**ACTIVITY:** Please restate each line of the material word for word and omit any pictures.

**SOURCE MATERIAL:**
===

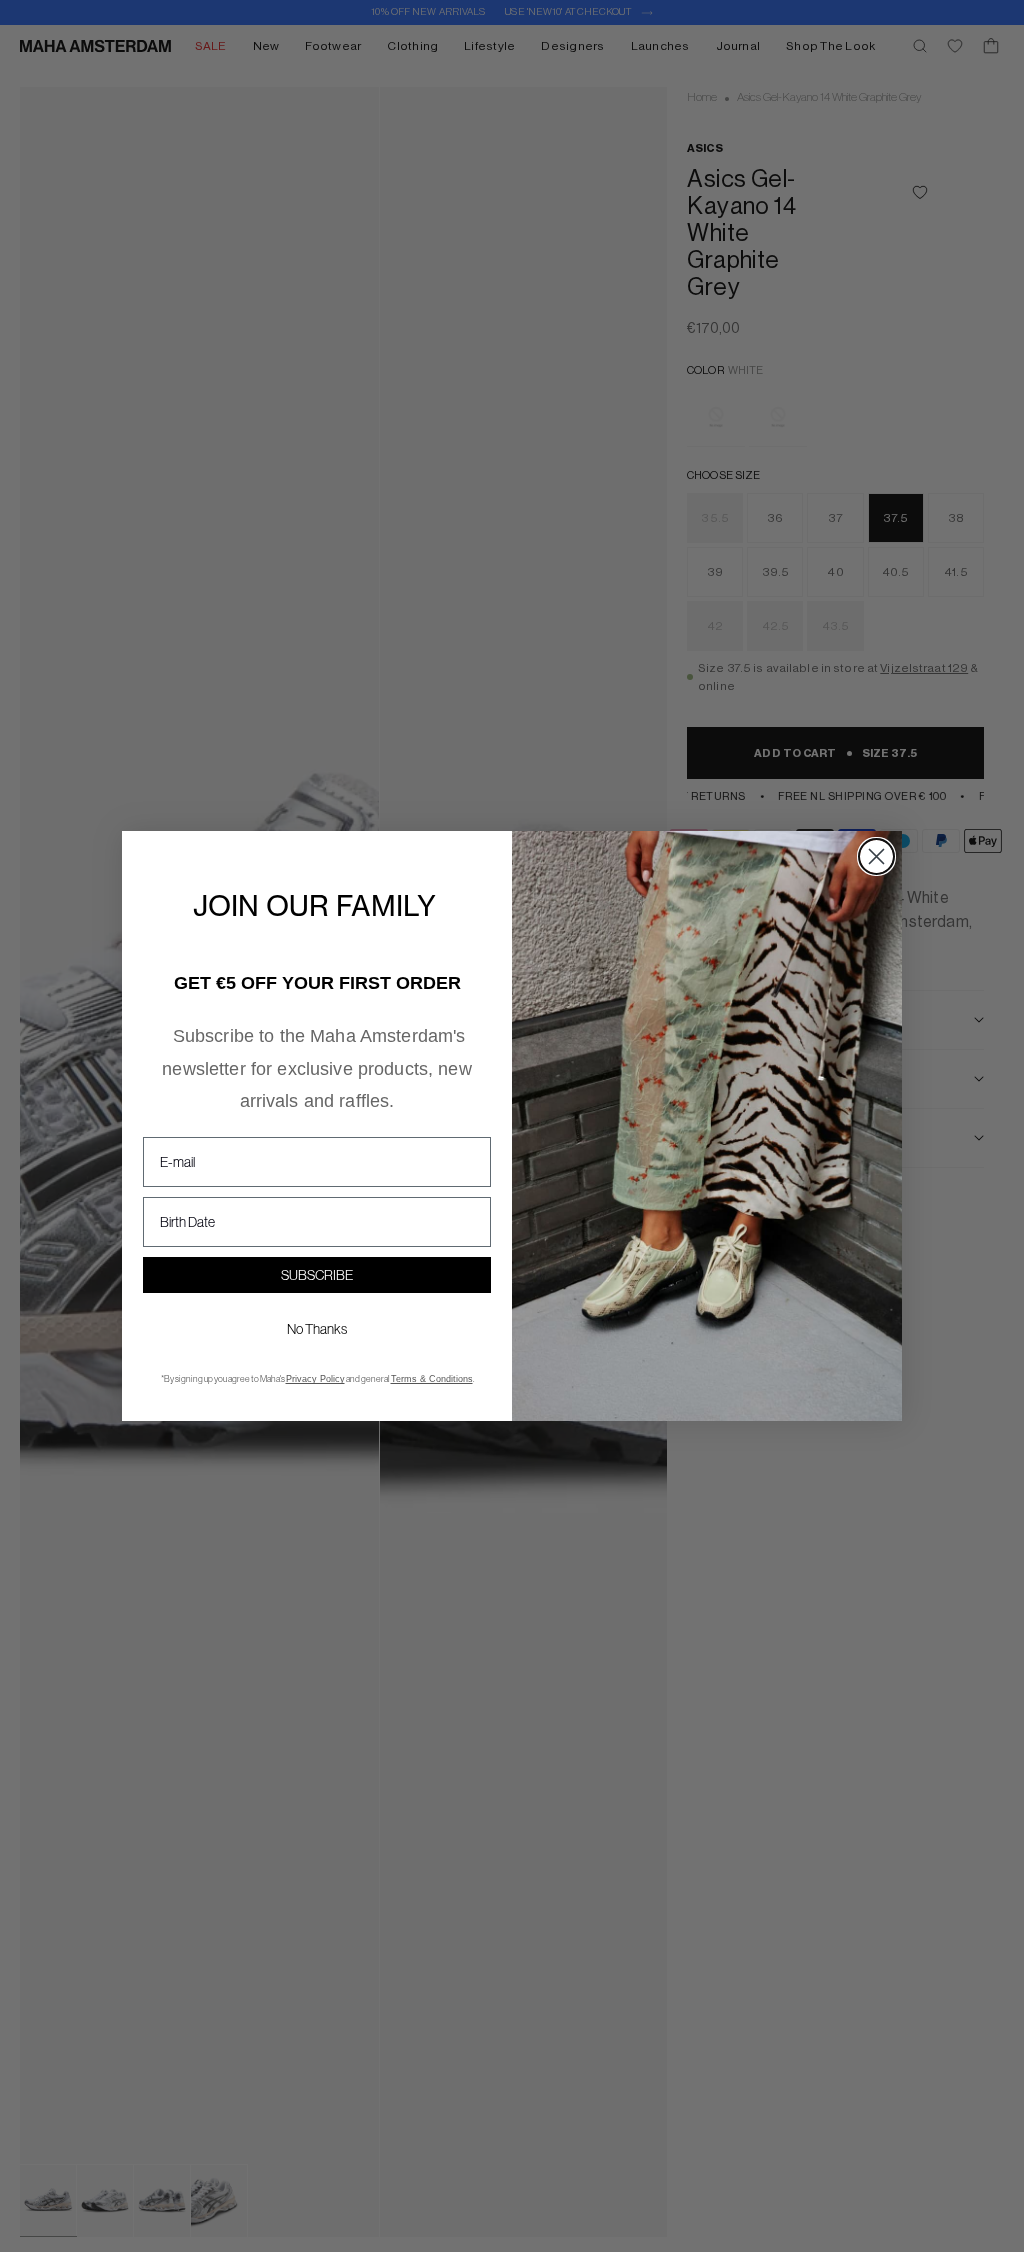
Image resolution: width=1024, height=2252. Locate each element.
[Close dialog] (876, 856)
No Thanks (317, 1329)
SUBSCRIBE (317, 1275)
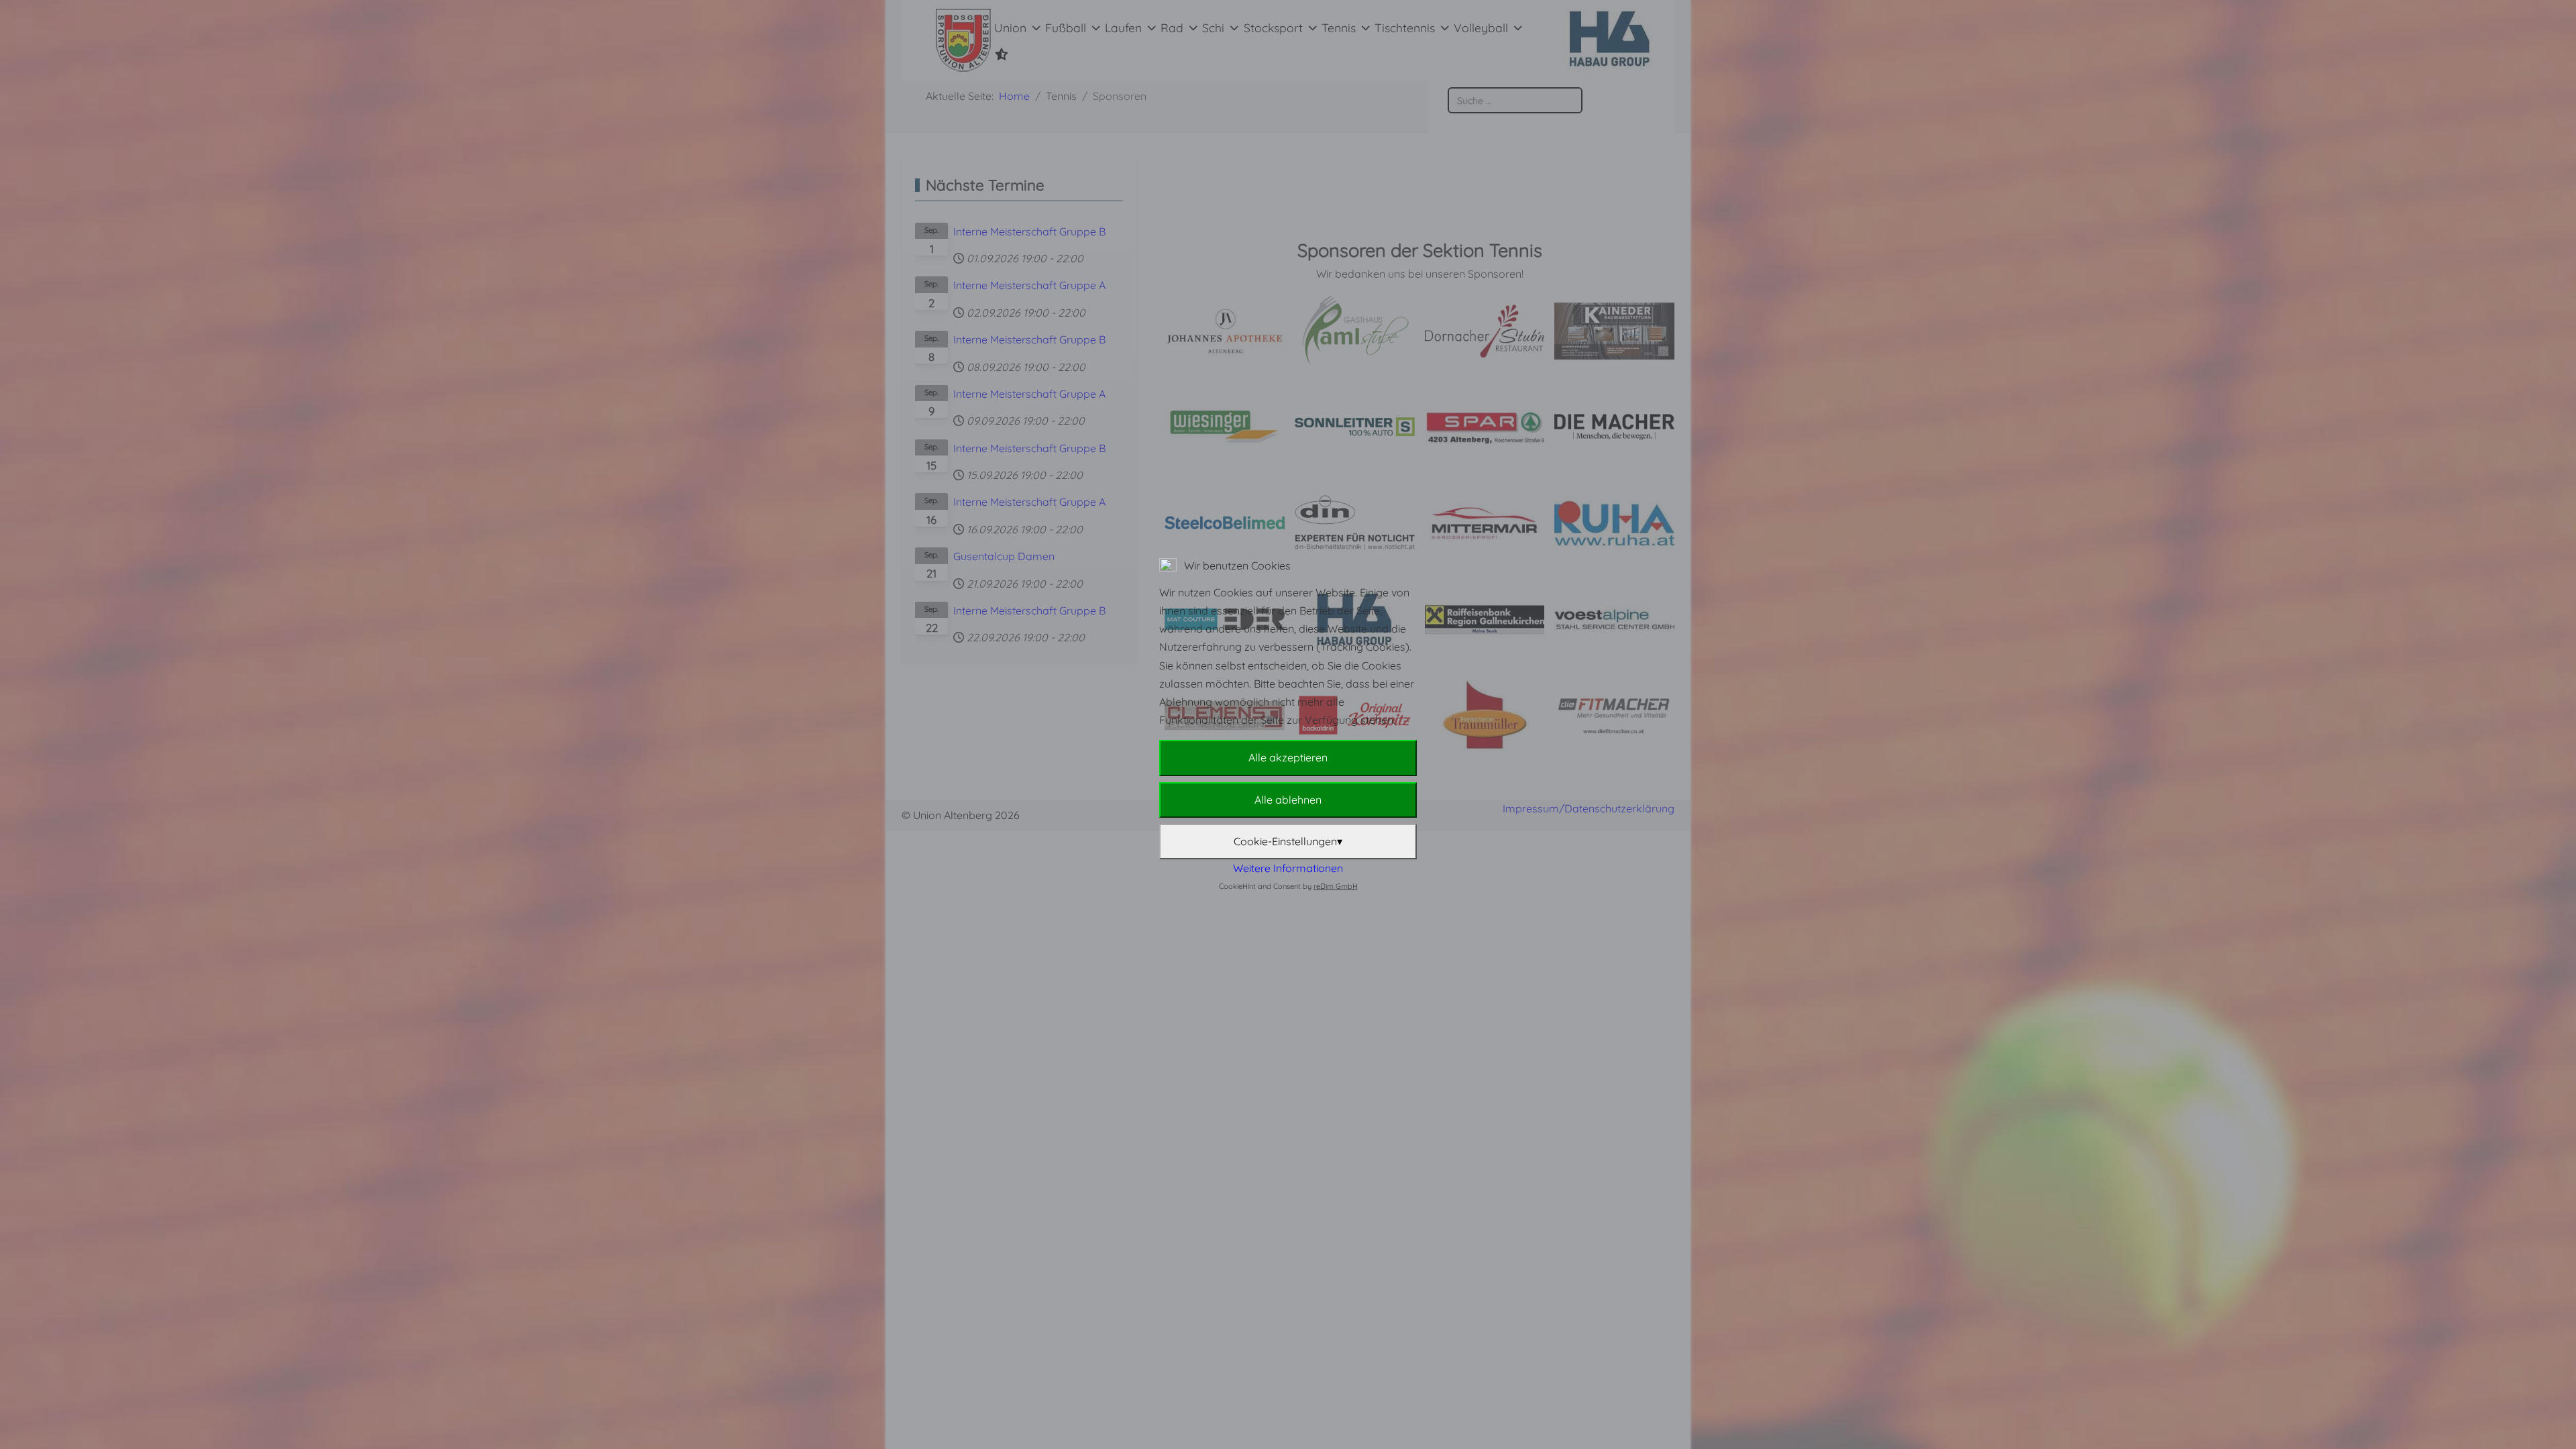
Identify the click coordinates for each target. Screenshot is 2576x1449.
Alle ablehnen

===

**RESPONSE FOR THIS EXERCISE:**
Image resolution: width=1024, height=2252. Locate each element.
[Close dialog] (876, 856)
No Thanks (317, 1329)
SUBSCRIBE (317, 1275)
Identify the click coordinates for each target. Screenshot is 2576x1449.
Alle ablehnen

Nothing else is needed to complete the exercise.